TEKST ŹRÓDŁOWY =>
Lepiej płacić gotówką czy kartą?

Odwieczny spór, który toczy się zarówno na branżowych forach internetowych, jak i czasem przy normalnej rozmowie przy piwie. Które rozwiązanie jest lepsze: płatność kartą czy gotówką? Dlaczego lepiej płacić gotówką? A niby dlaczego kartą? Oba obozy zaciekle walczą o swoją rację. Postanowiłam zebrać wszystkie za i przeciw każdego rozwiązania.

Oszczędzanie a płacenie

Na początek przyjrzyjmy się bliżej kwestii płatności i oszczędzania. Głównym argumentem podnoszonym przez zwolenników płatności gotówkowych jest fakt namacalności pieniądza. A co za tym idzie: dosłownie widzimy, jak pieniądze ubywają nam z portfela. Dlatego lepiej płacić gotówką, jeśli ktoś ma problem z wyobrażeniem sobie swojego stanu konta.

Przy kasie zakupowej musimy sięgnąć po banknot i monety i od razu kontrolujemy zawartość portfela. Gdy wydamy dużo, zapali nam się czerwona lampka: ups, niewiele mi już zostało, muszę spasować z kolejnymi zakupami w tym tygodniu.

Widok skromnej zawartości portfela potrafi także działać prewencyjnie. Z gotówką istnieje mniejsze ryzyko, że dokonamy impulsywnych zakupów. Teoretycznie powinna ona nas skłonić do przemyślenia, czy ponoszony wydatek jest racjonalny, wynika z faktycznych potrzeb, czy stanowi tylko zachciankę.

Z drugiej strony, płatności gotówkowe nieco utrudniają śledzenie wydatków. Płacąc w ten sposób musimy bardzo pilnować zbierania paragonów i rejestrowania wydatków, jeśli prowadzimy domowy budżet. Bez danych o kosztach nie zaplanujemy odpowiednio kolejnych miesięcy, nie zidentyfikujemy precyzyjnie finansowych czarnych dziur itp.

Przy płatnościach dokonywanych kartą może być dużo łatwiej śledzić koszty. Zwłaszcza, gdy nasz internetowy system bankowy oferuje rozwiązania typu menadżer finansowy. Przy każdej płatności bezgotówkowej dany zakup przypisywany jest do konkretnej kategorii.

No i zgubiony paragon nie stanowi problemu. Transakcję odnajdziemy w historii płatności kartą, na wyciągu bankowym.

Nowoczesna bankowość pozwala także ustawić powiadomienie SMS po każdej dokonanej kartą transakcji. W takim podsumowaniu widzimy nie tylko, na jaką kwotę dokonaliśmy płatności, ale także jaki jest aktualny stan konta.

ZESTAW ZADAŃ =>
• a. Przepisz fragment tekstu o płaceniu gotówką i kartą od słów "Oszczędzanie a płacenie" aż do słów "swojego stanu konta." włącznie.
• b. Odpowiedz na pytania na podstawie tekstu o płaceniu gotówką i kartą.
(i) Jaki jest główny argument zwolenników płatności gotówkowych?
(ii) Gdzie odnajdziemy transakcję, jeśli zgubimy paragon?
(iii) Co widzimy w powiadomieniu SMS wysłanym po transakcji kartą?
Dalsze wiersze stanowią odrębny materiał.

PODANE INFORMACJE =>
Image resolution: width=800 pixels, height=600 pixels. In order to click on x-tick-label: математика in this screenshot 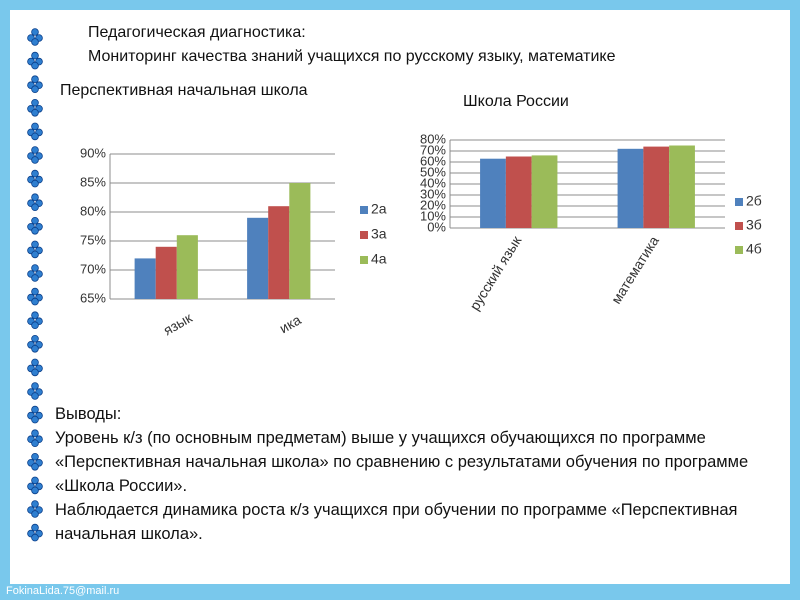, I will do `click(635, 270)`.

...

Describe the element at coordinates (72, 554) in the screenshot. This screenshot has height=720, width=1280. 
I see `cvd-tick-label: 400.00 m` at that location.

OCZEKIWANE WYNIKI =>
• a.
Oszczędzanie a płacenie

Na początek przyjrzyjmy się bliżej kwestii płatności i oszczędzania. Głównym argumentem podnoszonym przez zwolenników płatności gotówkowych jest fakt namacalności pieniądza. A co za tym idzie: dosłownie widzimy, jak pieniądze ubywają nam z portfela. Dlatego lepiej płacić gotówką, jeśli ktoś ma problem z wyobrażeniem sobie swojego stanu konta.

• b.
(i) Namacalność pieniądza: dosłownie widzimy, jak pieniądze ubywają nam z portfela.
(ii) W historii płatności kartą, na wyciągu bankowym.
(iii) Kwotę, na jaką dokonaliśmy płatności, oraz aktualny stan konta.